**YOUR INSTRUCTIONS:**
In the text on premotor cortex activity and consciousness, translate the sentence "The phenomenological significance of these neural responses remains unclear." into Spanish.

**DOCUMENT EXTRACT:**
▬▬▬▬▬▬
Perhaps understandably. The phenomenological significance of these neural responses remains unclear. To conclude the presence of consciousness from activity in the premotor cortex may be hasty, since this region is implicated in a wide variety of cognitive processing—some of which is disappointingly rudimentary. Robust neural activity is observed here, for example, when a subject is subliminally exposed to action-related stimuli in a masking paradigm, despite the participant reporting no conscious awareness of the stimulus. As such, it seems consistent with the available data that activity in the premotor cortex merely reflects a subconscious neural response: one triggered by the semantic loading of the terms ‘tennis’ and ‘playing’ taken as auditory input. When attempting to determine if these signatures of neural activity correspond to genuine subjective experience, some neurologists are inclined to throw up their hands.
▬▬▬▬▬▬
Pixel coordinate grounding data
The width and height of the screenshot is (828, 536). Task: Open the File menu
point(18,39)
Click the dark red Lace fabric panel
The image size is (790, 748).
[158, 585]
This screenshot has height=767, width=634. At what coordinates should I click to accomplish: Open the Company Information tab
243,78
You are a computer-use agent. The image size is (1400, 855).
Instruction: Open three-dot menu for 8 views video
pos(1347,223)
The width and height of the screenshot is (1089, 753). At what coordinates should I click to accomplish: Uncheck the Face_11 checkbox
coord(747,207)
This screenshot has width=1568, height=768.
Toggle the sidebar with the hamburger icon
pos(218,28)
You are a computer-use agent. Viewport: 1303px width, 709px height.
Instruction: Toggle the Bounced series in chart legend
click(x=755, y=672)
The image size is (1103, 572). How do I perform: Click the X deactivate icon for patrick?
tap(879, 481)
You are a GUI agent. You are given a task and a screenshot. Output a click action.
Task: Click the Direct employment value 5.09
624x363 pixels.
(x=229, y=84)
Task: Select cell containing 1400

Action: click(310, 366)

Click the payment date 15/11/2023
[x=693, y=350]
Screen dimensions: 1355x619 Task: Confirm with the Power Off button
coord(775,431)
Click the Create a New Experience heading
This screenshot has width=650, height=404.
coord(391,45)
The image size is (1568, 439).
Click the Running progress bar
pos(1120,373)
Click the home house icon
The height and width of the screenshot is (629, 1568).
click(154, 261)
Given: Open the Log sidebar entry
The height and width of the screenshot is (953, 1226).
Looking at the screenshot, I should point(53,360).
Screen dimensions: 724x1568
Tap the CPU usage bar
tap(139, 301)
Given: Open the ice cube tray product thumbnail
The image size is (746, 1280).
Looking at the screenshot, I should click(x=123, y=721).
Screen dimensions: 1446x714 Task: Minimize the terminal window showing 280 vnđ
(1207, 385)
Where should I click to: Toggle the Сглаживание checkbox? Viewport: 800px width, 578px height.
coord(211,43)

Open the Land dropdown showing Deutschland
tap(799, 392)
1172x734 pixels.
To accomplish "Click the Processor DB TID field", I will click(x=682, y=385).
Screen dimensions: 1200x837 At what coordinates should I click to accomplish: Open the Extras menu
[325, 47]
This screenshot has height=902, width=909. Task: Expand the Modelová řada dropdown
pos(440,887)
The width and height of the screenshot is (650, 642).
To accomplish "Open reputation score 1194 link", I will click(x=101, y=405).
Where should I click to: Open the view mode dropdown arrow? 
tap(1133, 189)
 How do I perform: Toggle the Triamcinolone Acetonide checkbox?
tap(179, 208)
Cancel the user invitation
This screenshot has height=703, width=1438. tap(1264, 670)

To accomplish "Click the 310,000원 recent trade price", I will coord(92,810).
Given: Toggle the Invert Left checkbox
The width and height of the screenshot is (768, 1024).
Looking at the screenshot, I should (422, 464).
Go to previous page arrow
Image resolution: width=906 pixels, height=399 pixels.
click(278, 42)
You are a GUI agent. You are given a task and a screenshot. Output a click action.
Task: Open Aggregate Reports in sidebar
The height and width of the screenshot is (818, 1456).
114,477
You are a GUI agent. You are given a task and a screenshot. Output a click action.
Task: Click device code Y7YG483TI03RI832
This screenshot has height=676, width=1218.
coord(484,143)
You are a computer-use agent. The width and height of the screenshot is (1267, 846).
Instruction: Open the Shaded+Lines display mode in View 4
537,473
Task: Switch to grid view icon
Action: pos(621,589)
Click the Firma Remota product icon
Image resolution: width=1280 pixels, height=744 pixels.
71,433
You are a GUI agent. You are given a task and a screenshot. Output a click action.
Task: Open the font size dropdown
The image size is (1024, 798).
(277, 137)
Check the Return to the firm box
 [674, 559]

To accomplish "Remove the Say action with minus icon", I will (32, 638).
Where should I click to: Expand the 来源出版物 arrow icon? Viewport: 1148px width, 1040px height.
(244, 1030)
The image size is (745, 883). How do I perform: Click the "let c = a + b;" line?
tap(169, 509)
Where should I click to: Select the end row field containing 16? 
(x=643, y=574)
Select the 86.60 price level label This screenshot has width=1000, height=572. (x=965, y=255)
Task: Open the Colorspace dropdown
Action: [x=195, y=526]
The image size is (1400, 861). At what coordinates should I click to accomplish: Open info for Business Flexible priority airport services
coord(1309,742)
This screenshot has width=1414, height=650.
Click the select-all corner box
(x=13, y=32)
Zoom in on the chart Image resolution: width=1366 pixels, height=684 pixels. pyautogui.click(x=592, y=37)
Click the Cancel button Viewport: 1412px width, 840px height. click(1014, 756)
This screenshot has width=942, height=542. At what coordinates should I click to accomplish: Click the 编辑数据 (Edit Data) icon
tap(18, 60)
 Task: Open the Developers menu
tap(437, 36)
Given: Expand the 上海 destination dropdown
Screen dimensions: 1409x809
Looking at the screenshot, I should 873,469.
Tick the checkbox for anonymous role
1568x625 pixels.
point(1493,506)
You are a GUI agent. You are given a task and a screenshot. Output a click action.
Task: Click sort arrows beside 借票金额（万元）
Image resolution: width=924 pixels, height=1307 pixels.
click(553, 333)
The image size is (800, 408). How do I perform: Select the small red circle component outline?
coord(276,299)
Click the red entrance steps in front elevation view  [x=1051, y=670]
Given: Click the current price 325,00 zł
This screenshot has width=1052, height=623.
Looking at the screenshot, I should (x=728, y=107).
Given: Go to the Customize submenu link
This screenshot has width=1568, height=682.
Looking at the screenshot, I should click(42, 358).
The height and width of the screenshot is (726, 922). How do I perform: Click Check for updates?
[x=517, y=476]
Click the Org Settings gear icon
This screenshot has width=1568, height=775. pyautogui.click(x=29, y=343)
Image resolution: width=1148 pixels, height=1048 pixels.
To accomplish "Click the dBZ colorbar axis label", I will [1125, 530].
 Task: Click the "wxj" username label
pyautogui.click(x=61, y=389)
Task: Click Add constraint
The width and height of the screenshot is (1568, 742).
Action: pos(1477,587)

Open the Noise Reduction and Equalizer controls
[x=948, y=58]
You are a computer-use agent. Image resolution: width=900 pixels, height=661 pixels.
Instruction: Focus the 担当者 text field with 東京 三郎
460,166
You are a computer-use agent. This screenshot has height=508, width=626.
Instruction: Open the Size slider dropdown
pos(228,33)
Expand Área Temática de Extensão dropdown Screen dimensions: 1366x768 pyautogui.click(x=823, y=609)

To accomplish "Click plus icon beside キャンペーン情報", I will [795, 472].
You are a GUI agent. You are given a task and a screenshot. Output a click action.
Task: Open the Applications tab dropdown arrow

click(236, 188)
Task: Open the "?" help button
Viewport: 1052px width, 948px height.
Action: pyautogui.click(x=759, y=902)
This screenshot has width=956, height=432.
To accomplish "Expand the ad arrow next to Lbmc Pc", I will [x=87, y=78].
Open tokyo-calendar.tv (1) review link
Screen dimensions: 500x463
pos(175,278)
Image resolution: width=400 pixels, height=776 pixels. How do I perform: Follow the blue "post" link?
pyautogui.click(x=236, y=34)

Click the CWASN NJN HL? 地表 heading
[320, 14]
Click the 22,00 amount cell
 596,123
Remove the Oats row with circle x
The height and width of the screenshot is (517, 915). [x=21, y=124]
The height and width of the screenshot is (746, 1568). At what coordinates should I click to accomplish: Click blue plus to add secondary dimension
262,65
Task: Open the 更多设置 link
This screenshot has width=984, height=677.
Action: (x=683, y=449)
▬▬▬▬▬▬
**COMPLETED TASK:**
La relevancia fenomenológica de estas respuestas neuronales sigue sin estar clara.